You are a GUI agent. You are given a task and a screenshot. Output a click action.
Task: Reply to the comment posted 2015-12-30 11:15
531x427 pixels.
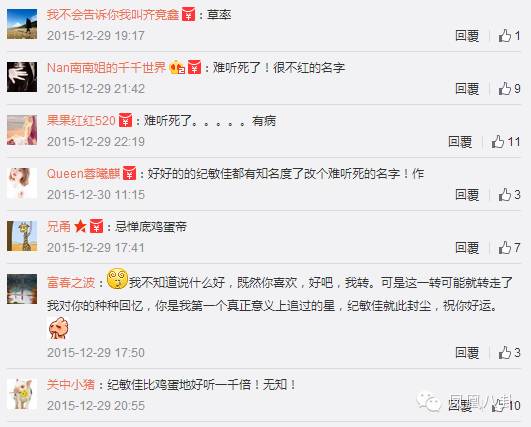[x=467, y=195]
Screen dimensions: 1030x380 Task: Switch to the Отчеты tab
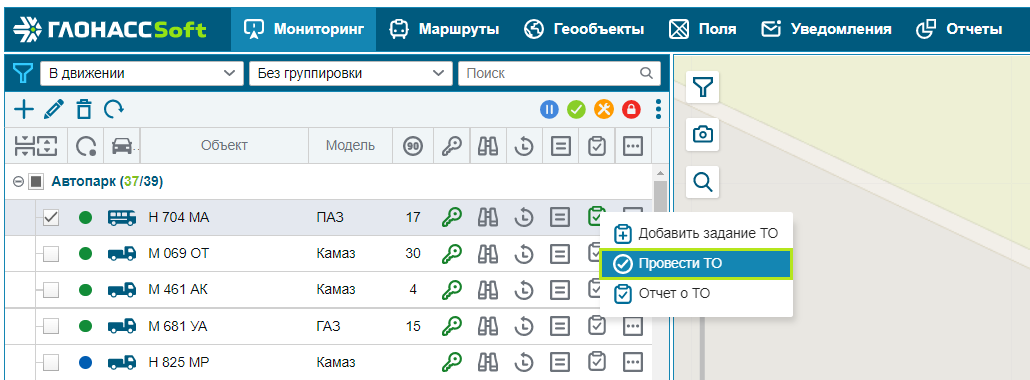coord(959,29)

Aim of the exercise:
In the records above, find the line that contains "Screen dimensions: 1030x380", then write it out along with every line after it, exactly, through the last one. Leave the pictures out.

Solution:
Screen dimensions: 1030x380 Task: Switch to the Отчеты tab
coord(959,29)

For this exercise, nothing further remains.